Clinical diagnosis is used to determine presence of primary and secondary features, which in most individual may always be delayed as a result of slow emergence of the visual variable expressions (signs and symptoms) (Beales & Waters, 2010).
This poses difficulty in clinical diagnosis since an obese children with mental retardation and difficulty in learning without polydactyly for instance has very broad range of symptoms (Beales & Waters, 2010). The other additional BBS symptoms which appear during the early childhood stage include; retinitis pigmentosa, learning disabilities and progressed renal dysfunction which are all clear symptoms of BBS that can be diagnosed clinically (Beales & Waters, 2010).
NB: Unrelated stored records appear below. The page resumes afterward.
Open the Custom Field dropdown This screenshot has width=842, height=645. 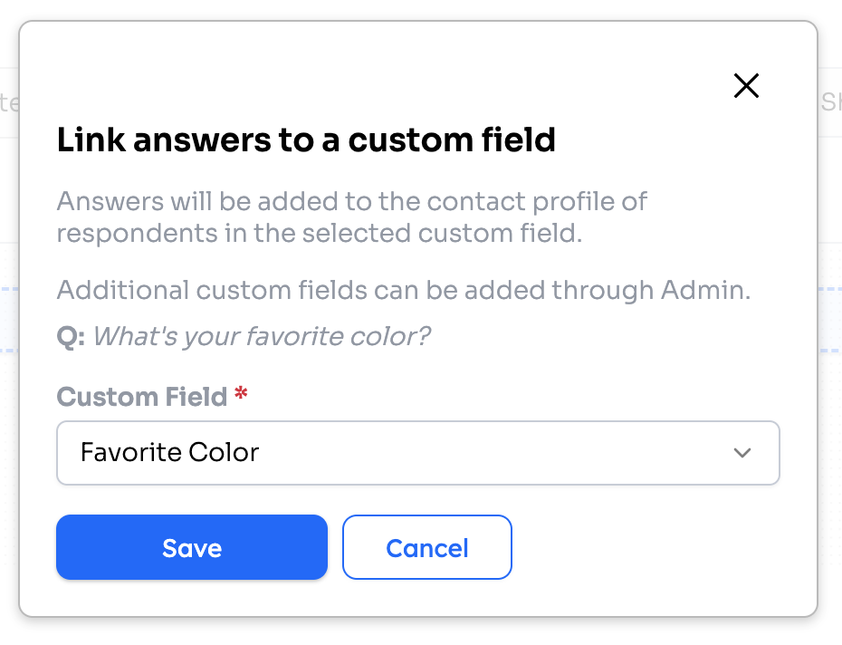[417, 453]
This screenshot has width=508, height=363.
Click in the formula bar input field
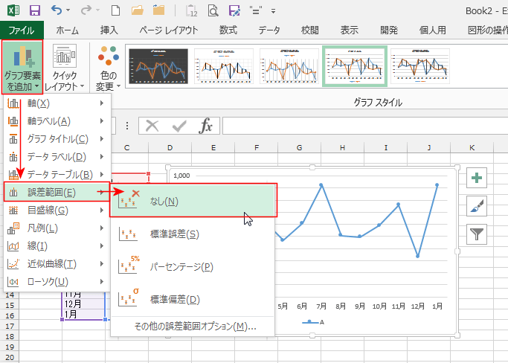click(357, 126)
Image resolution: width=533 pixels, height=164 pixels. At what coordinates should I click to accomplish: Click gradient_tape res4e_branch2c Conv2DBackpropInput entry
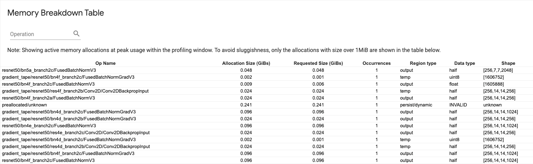coord(76,132)
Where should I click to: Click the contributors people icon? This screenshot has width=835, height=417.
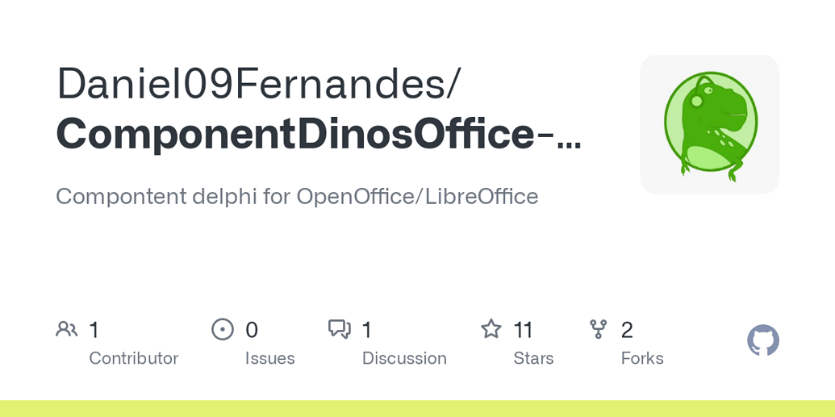[x=67, y=329]

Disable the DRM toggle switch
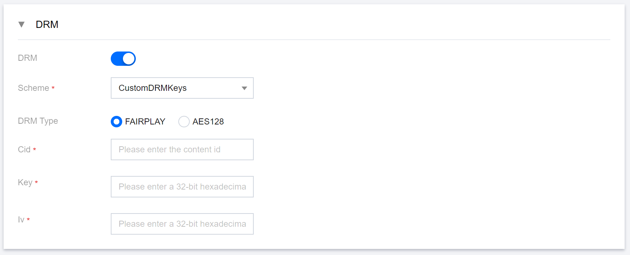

Ophthalmologic assessment is one of the management tools established to measure the extent at which BBS has spread; it’s done to determine visual acuity or field deficits which should be filed for later comparison (Beales & Waters, 2010). Genitalia examination done for both sexes is very important as well as ultrasound photographs of ovaries, fallopian tubes, uterus and vagina area which should be examined to identify if BBS disorder exists (Beales & Waters, 2010). Calculation of body mass index is medically significant for obesity diagnosis since the dietary evaluation of obesity is BMI>30 (Beales & Waters, 2010). Finally, otoacoustic emissions (OAE) and audiometry are other relevant assessments conducted for hearing abnormality evaluation (Beales & Waters, 2010).
Prognosis
There is no therapy present for any progressive visual loss, but periodic evaluation by a specialist always facilitates improvement of vision (Beales & Waters, 2010).
Diet, exercise and behavioral therapies are considered to be the best educational and dietary measures to control overweight among individuals in their early years (Beales & Waters, 2010). Speech therapy can be offered to identify signs of speech impairment; additionally, as children approach puberty stages, sex and gonardotropin hormones levels tests should be perfomed to detect abnormality (Beales & Waters, 2010).
Conclusion
Genetic counseling should be provided to individuals and families of BBS patients to help them make informed decisions. The risk of the family of an affected child and whose parents are obligate heterozygous comes with each conception, where each sibling has a 25% chance of being asymptomatic carrier, 50% of being uninfected and 25% of being infected (Beales & Waters, 2010).
References
Beales, P. & Waters, A. (2010). Bardet-Bield Syndrome. Web.
Ghr.nlm.nih.com. (2011). Genetic Conditions: Bardet-Bield syndrome. Web.